The problem with owning a home 100+ years old is that there's always something that needs updating. Fortunately, most of these issues aren't critical to keep the house standing, and I have a lot of smart people around me to help when I can't see an easy fix in a back issue of This Old House.
First, there was the Backyard Experiment late summer when I decided to try my hand at landscaping. Who knew tillers were so entertaining?
I had intended to install a front door a lot earlier than October, but that Possum Fiasco of 2010 burnt a hole in my wallet. Just to update you there, the possums are now long gone and I at least have the assurance that my crawl space is now mostly clean and my floorboard insulation is mostly new for winter. Fast-forward a couple paychecks and I was ready to take on the front door.

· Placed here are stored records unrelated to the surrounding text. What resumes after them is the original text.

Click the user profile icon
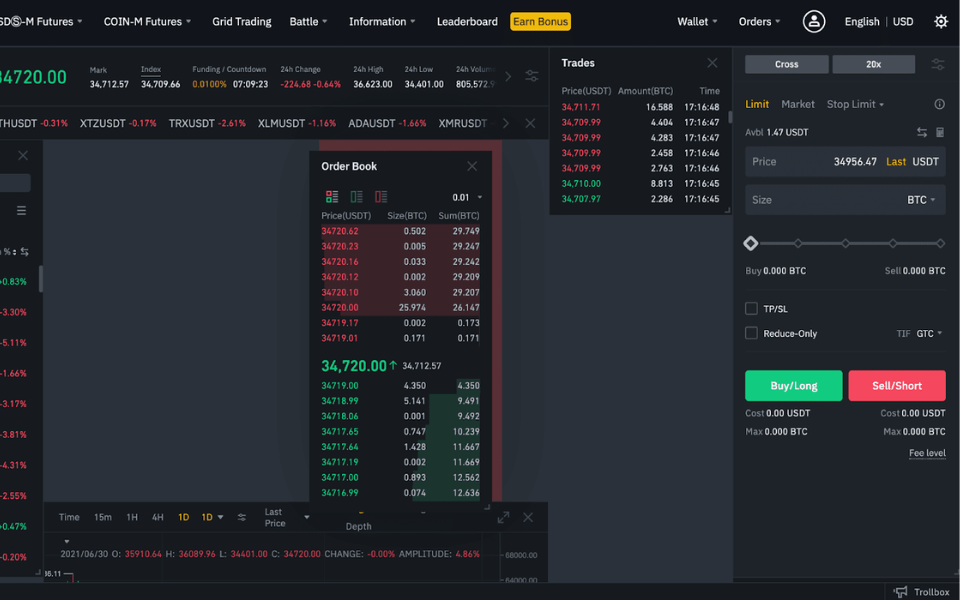814,21
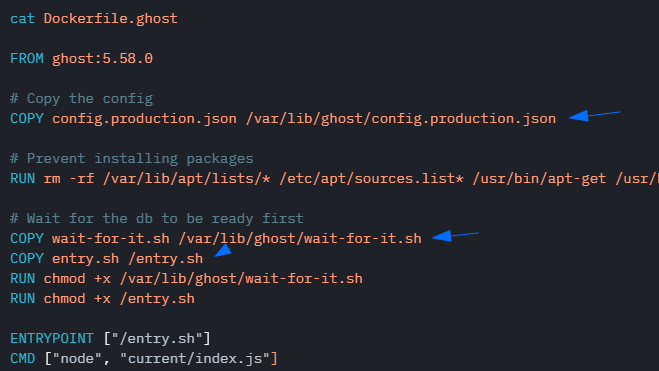Click 'chmod +x /var/lib/ghost/wait-for-it.sh' command
The image size is (659, 371).
click(203, 279)
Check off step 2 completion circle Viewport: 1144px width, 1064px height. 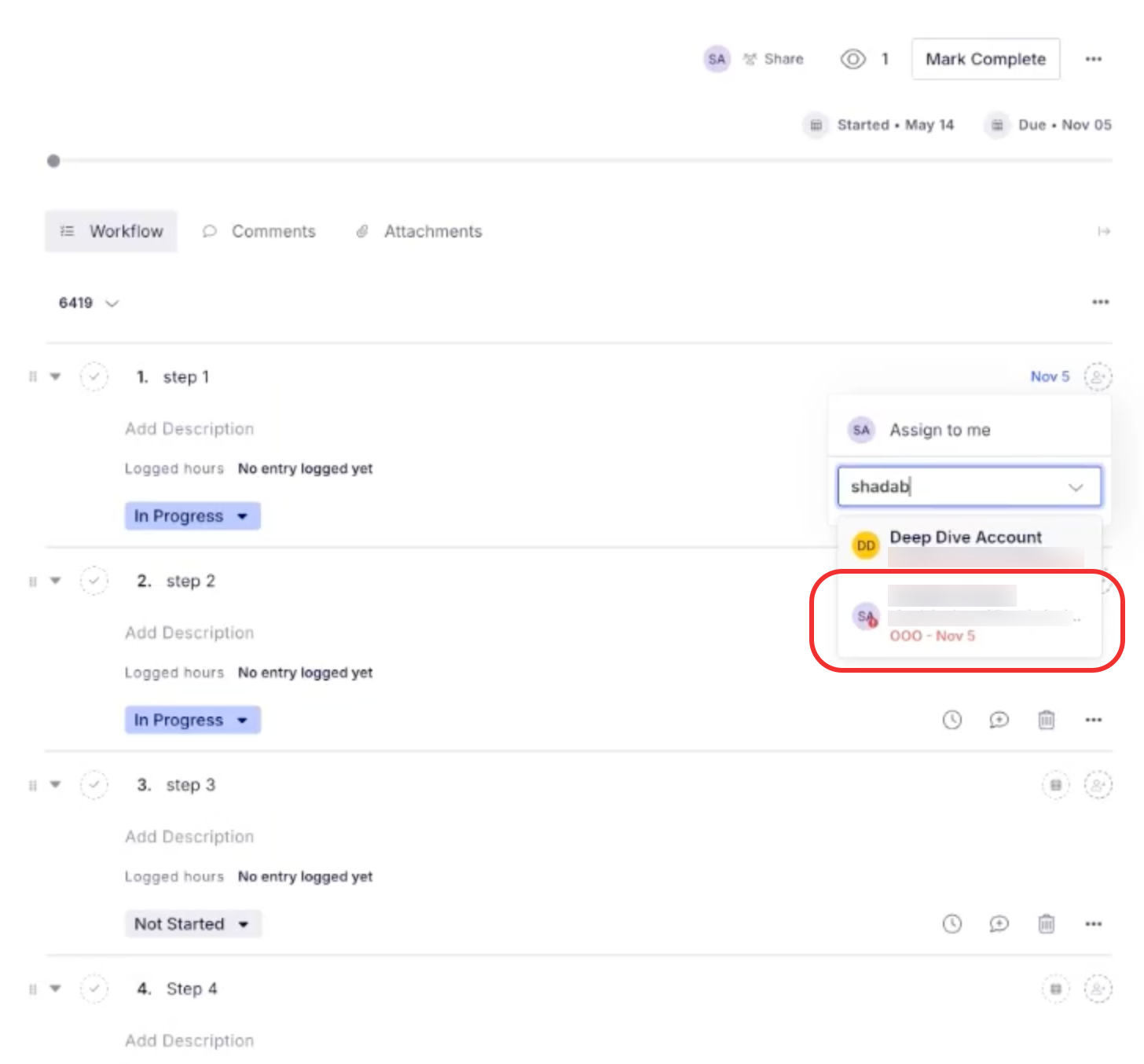pos(94,582)
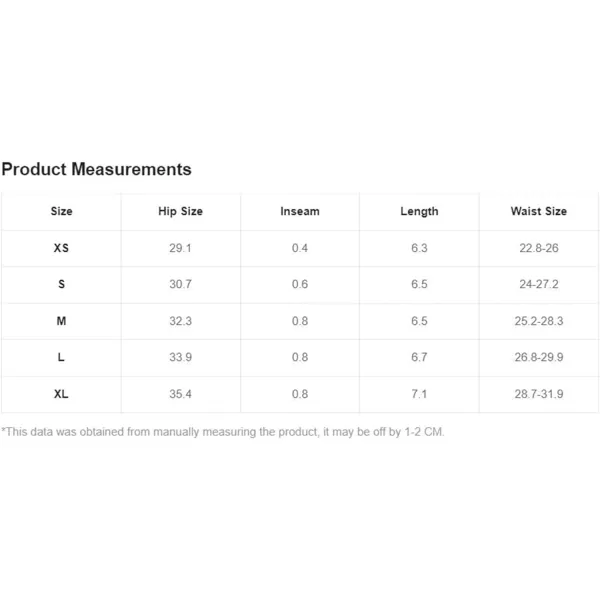Click the Length column header
600x600 pixels.
pyautogui.click(x=419, y=212)
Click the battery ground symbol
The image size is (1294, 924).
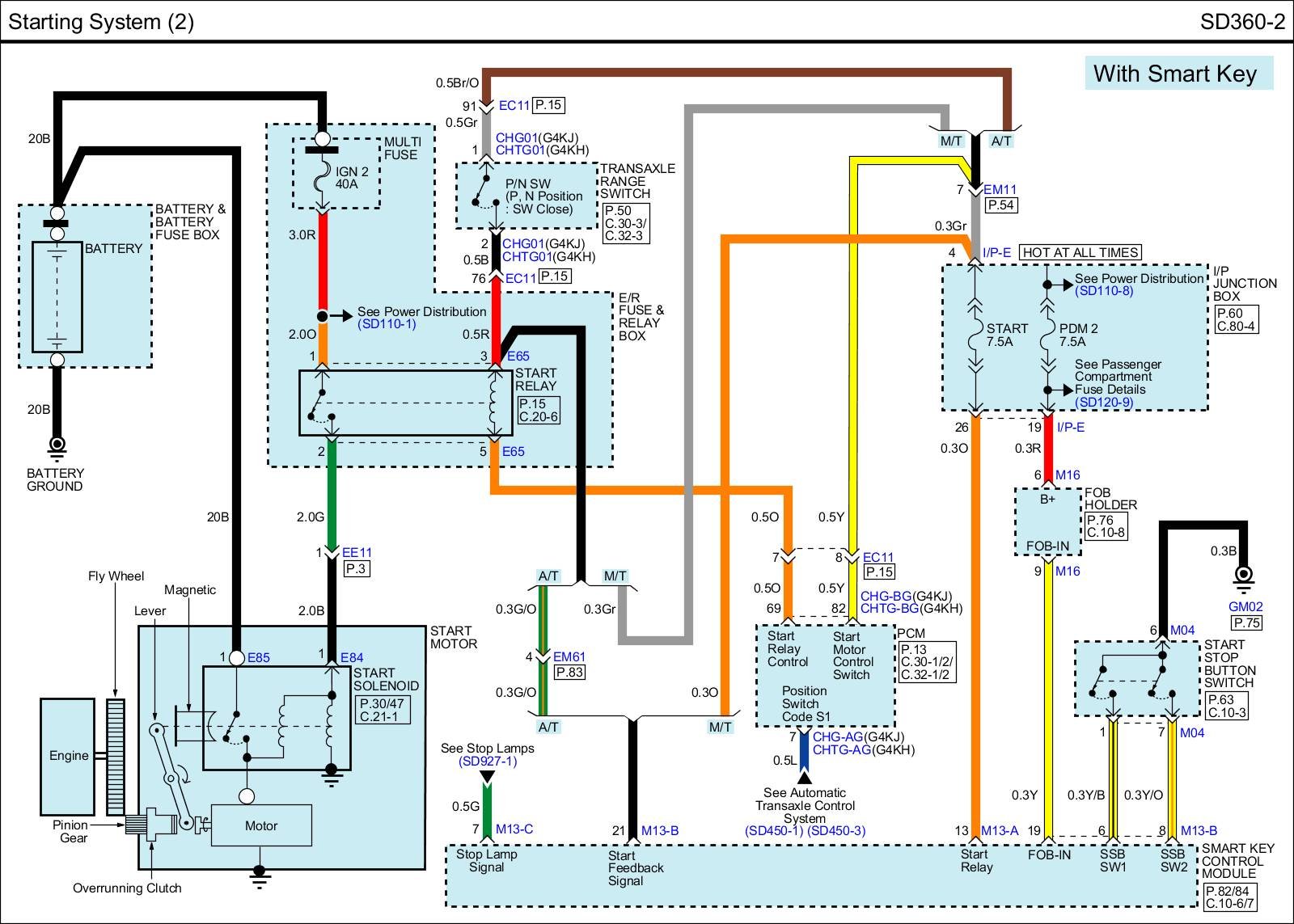click(x=57, y=445)

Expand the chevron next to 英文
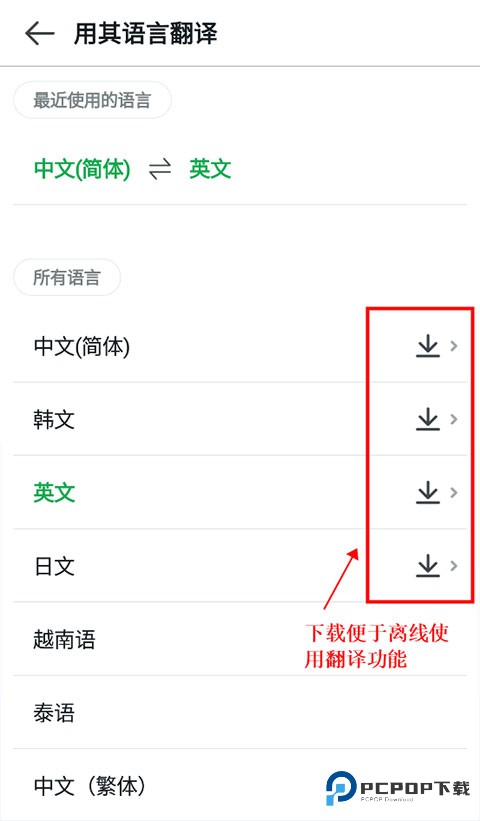(x=454, y=493)
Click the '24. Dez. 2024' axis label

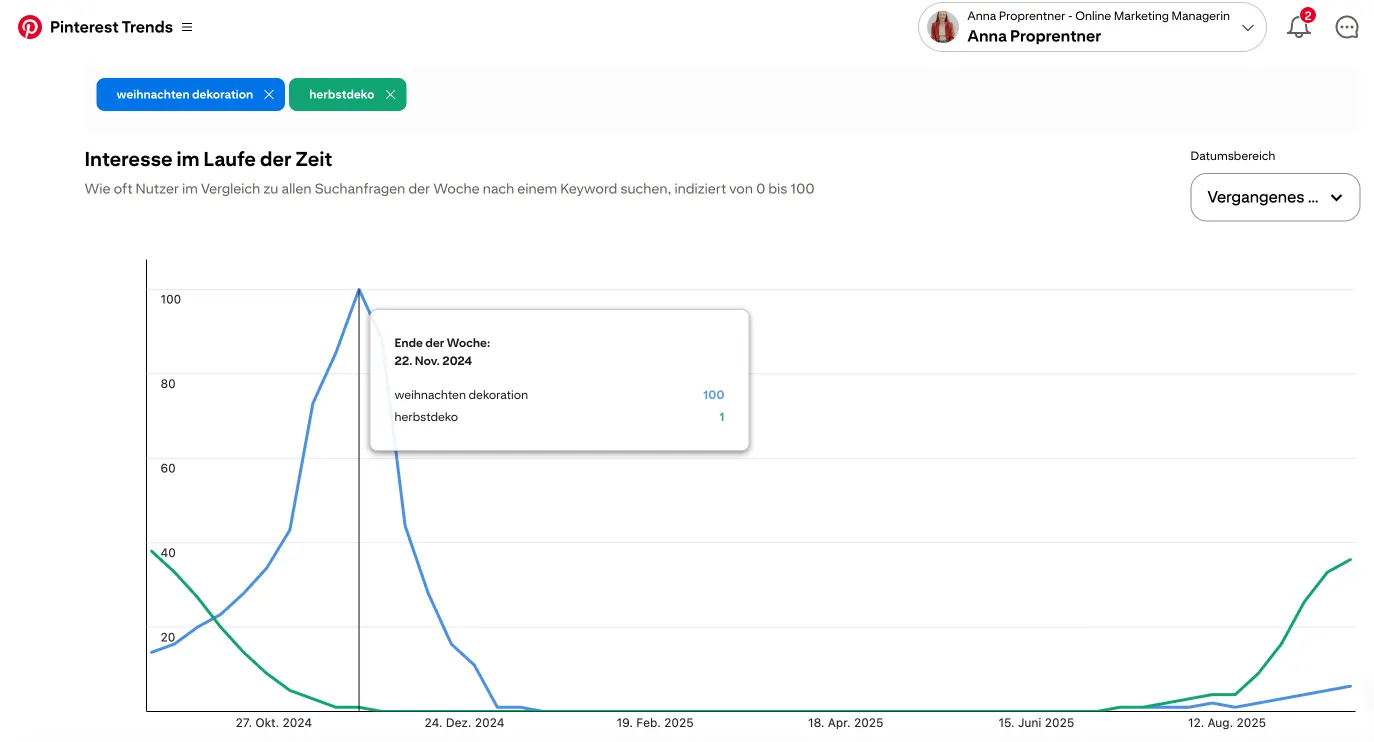464,723

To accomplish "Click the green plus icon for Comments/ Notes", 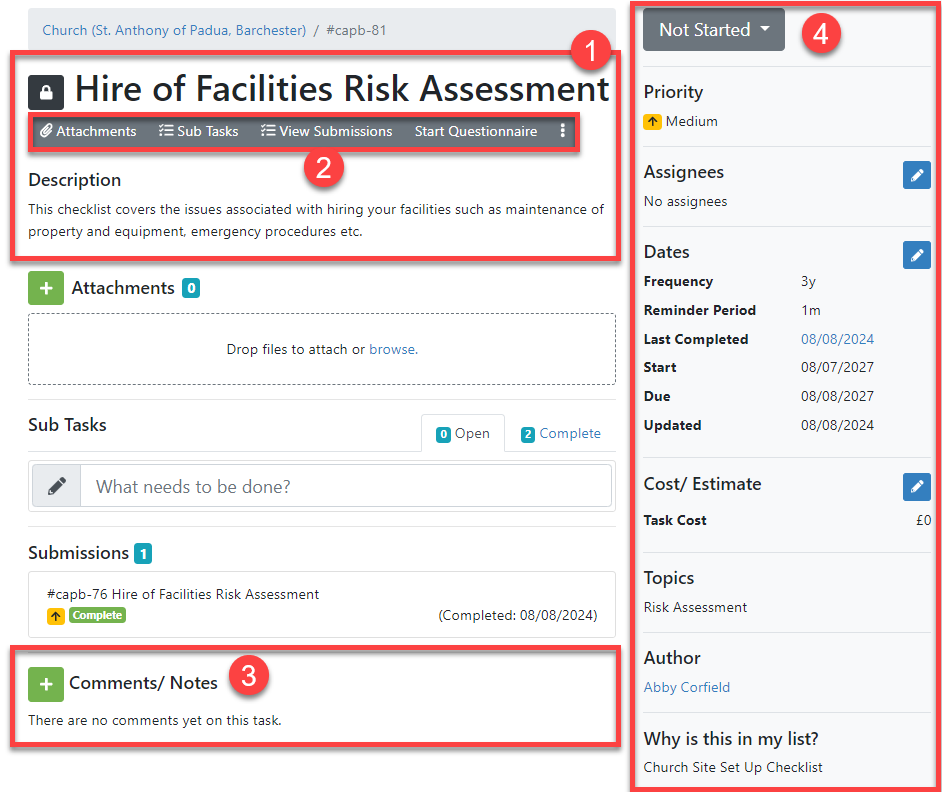I will (x=45, y=684).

An amazing part of working on your home are the surprises. Like, surprise, you've got asbestos! (We knew this already, but it's still surprising to see.)
Or, surprise, you've run out of daylight and have to put the old door back up for the night!
The most surprising part was that I didn't have a door frame at all. We had to build one from scratch on Day 2.
With some significant assistance, the new door was finally installed. Pictured below are the door and a good summary of Amanda's contribution to the project.
I still need to stain the door, but when the temperature drops so do the cosmetics projects. To that point, Amanda stops shaving her legs this time of year.
I've done a couple other projects in the past few months, but they're less glamourous. I laid down some laminate in the kitchen and laundry room but still need to finish that project and extend it to the laundry room. I most recently installed a sink in the master bathroom. That is hardly picture worthy because you can picture what a white sink looks like, right?
So that's my home improvement trophy case for 2010. I think I did OK considering I didn't really start until after the wedding. I already have a long list of projects for 2011. Ah, homeownership. It's a lot of labor and a lot of love.